Jean-Louis Appelmans CEO: "After Belgium, the Grand Duchy of Luxembourg and Switzerland, Austria is a growth area for Leasinvest Real Estate. This successful retail park with an annually increasing footfall represents a further growth of our retail portfolio currently standing at 48% of our consolidated, directly held portfolio."
5. Outlook
Notwithstanding the demolition that started, and the reconstruction of 2 buildings in the Brussels CBD in the course of this financial year, namely the Montoyer 63 building, for which a usufruct agreement was concluded with the European Parliament for a term of 21 years, and the building Square de Meeûs, currently under reconstruction after finalizing its demolition, and except for exceptional circumstances, the company expects, and thanks to the acquisition of the building Tour & Taxis Royal Depot, to realize a higher net result and higher net current result in 2016 than in 2015. The company consequently expects that the dividend over 2016 can be maintained at minimum the same level.

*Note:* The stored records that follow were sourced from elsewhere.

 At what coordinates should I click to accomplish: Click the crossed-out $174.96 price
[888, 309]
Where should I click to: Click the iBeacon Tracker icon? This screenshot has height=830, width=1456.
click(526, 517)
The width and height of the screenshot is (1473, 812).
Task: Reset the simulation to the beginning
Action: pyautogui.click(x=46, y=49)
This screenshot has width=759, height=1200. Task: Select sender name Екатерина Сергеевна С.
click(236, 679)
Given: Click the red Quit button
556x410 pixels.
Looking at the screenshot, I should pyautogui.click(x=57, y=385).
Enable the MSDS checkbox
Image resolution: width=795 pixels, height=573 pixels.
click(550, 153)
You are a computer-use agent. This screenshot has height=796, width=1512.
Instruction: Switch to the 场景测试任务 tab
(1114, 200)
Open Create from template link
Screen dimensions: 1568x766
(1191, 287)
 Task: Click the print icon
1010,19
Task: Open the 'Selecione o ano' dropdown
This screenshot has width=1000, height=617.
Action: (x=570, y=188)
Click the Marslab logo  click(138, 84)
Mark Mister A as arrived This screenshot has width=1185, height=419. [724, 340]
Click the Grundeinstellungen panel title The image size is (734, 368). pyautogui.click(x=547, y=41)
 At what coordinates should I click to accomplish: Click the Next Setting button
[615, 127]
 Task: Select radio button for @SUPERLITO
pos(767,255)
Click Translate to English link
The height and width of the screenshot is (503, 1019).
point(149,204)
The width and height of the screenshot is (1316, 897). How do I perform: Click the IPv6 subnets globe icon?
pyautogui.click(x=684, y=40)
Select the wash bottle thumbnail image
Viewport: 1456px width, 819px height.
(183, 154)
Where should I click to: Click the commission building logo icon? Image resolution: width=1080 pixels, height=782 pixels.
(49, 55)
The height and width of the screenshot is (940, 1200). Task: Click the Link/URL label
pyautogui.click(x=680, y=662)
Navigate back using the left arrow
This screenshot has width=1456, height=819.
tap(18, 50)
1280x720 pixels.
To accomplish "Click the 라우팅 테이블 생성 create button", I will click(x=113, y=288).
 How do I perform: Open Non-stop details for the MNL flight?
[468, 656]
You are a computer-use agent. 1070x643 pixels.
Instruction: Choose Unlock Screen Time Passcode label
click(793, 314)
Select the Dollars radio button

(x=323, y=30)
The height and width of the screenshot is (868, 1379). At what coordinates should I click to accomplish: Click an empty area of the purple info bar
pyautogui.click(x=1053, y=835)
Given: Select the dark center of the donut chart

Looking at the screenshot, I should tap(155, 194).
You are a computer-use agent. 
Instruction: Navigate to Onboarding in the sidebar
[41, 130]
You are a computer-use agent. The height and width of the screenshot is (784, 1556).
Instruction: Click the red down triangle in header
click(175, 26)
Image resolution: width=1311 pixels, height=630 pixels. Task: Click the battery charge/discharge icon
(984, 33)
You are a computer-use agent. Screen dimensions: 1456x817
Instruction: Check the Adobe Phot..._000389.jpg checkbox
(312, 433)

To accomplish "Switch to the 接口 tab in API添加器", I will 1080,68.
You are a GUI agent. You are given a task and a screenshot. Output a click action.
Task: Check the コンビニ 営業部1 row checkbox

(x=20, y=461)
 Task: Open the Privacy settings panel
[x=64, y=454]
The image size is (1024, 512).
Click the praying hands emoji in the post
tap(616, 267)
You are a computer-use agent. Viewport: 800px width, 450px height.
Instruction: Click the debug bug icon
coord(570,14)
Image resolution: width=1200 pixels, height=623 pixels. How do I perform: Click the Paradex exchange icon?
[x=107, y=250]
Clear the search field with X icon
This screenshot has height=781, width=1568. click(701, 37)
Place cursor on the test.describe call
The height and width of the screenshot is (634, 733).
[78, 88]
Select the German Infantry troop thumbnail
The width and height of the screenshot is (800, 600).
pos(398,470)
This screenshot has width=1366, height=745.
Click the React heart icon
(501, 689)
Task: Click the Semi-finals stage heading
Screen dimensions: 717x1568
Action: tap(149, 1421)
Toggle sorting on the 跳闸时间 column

For more information, contact:
Leasinvest Real Estate
Jean-Louis Appelmans
CEO
T: +32 3 238 98 77
E: jeanlouis.appelmans@leasinvest.be
LEASINVEST REAL ESTATE SCA
Public BE-REIT (SIR/GVV) Leasinvest Real Estate SCA mainly invests in high quality and well-located retail buildings and offices in the Grand Duchy of Luxembourg, in Belgium, in Switzerland and in Austria.
At present (including the recent acquisition) the total fair value of the directly held real estate portfolio of Leasinvest amounts to
€ 857 million spread across the Grand Duchy of Luxembourg (49%), Belgium (41%), Switzerland (5%) and Austria (5%).
Moreover, Leasinvest is the largest real estate investor in Luxembourg.
The total direct portfolio consists of retail (48%), offices (37%) and logistics (15%).
The BE-REIT (SIR/GVV) is listed on Euronext Brussels and has a market capitalization of more than € 505 million (value 16/11/2016).
[1] The global real estate portfolio consists of the direct (buildings) and indirect (mainly the participation in Retail Estates) real estate portfolio.
[2] In the calculation of the occupancy rate, the development projects are not taken into account.
[3] Fair value: the investment value as defined by an independent real estate expert and of which the transfer rights have been deducted. The fair value is the accounting value under IFRS.
[4] The net current result is calculated as the net result excluding the portfolio result on the one hand, and the changes in fair value of the ineffective hedges on the other hand.